» WHAT TO WORK ON:
Copy out each of the records below word for word.

═══ EXTRACTED RECORDS ═══

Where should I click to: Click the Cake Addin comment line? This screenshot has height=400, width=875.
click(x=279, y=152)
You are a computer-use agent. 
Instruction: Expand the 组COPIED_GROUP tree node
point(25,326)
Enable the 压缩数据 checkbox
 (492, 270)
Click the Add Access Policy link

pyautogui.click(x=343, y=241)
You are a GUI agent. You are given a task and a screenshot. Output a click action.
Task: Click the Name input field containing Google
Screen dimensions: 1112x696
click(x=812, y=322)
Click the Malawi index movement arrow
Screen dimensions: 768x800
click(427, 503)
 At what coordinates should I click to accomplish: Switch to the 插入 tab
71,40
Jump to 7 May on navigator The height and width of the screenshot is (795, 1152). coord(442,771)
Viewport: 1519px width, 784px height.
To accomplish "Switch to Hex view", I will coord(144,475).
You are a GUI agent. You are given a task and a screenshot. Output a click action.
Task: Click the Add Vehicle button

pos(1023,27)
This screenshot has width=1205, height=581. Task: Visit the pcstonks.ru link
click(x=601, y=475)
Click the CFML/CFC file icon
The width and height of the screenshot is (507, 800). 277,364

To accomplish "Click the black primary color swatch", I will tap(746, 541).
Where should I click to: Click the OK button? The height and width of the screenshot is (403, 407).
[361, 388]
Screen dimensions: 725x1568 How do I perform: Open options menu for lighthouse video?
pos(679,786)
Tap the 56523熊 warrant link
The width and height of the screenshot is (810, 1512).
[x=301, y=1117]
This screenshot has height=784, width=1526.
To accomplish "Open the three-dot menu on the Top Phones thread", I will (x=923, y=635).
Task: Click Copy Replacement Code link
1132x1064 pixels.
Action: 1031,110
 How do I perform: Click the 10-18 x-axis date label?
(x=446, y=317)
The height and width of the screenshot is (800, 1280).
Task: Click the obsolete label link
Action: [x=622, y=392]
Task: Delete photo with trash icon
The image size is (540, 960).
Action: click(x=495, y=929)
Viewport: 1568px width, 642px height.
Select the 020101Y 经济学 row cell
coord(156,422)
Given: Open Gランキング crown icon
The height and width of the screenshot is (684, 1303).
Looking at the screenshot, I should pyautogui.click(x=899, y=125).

═══

» COMPLETE OUTPUT:
Where should I click to: Click the Cake Addin comment line? This screenshot has height=400, width=875.
click(x=279, y=152)
You are a computer-use agent. 
Instruction: Expand the 组COPIED_GROUP tree node
point(25,326)
Enable the 压缩数据 checkbox
 (492, 270)
Click the Add Access Policy link

pyautogui.click(x=343, y=241)
You are a GUI agent. You are given a task and a screenshot. Output a click action.
Task: Click the Name input field containing Google
Screen dimensions: 1112x696
click(x=812, y=322)
Click the Malawi index movement arrow
Screen dimensions: 768x800
click(427, 503)
 At what coordinates should I click to accomplish: Switch to the 插入 tab
71,40
Jump to 7 May on navigator The height and width of the screenshot is (795, 1152). coord(442,771)
Viewport: 1519px width, 784px height.
To accomplish "Switch to Hex view", I will coord(144,475).
You are a GUI agent. You are given a task and a screenshot. Output a click action.
Task: Click the Add Vehicle button

pos(1023,27)
This screenshot has width=1205, height=581. Task: Visit the pcstonks.ru link
click(x=601, y=475)
Click the CFML/CFC file icon
The width and height of the screenshot is (507, 800). 277,364

To accomplish "Click the black primary color swatch", I will tap(746, 541).
Where should I click to: Click the OK button? The height and width of the screenshot is (403, 407).
[361, 388]
Screen dimensions: 725x1568 How do I perform: Open options menu for lighthouse video?
pos(679,786)
Tap the 56523熊 warrant link
The width and height of the screenshot is (810, 1512).
[x=301, y=1117]
This screenshot has height=784, width=1526.
To accomplish "Open the three-dot menu on the Top Phones thread", I will (x=923, y=635).
Task: Click Copy Replacement Code link
1132x1064 pixels.
Action: 1031,110
 How do I perform: Click the 10-18 x-axis date label?
(x=446, y=317)
The height and width of the screenshot is (800, 1280).
Task: Click the obsolete label link
Action: [x=622, y=392]
Task: Delete photo with trash icon
The image size is (540, 960).
Action: click(x=495, y=929)
Viewport: 1568px width, 642px height.
Select the 020101Y 经济学 row cell
coord(156,422)
Given: Open Gランキング crown icon
The height and width of the screenshot is (684, 1303).
Looking at the screenshot, I should pyautogui.click(x=899, y=125).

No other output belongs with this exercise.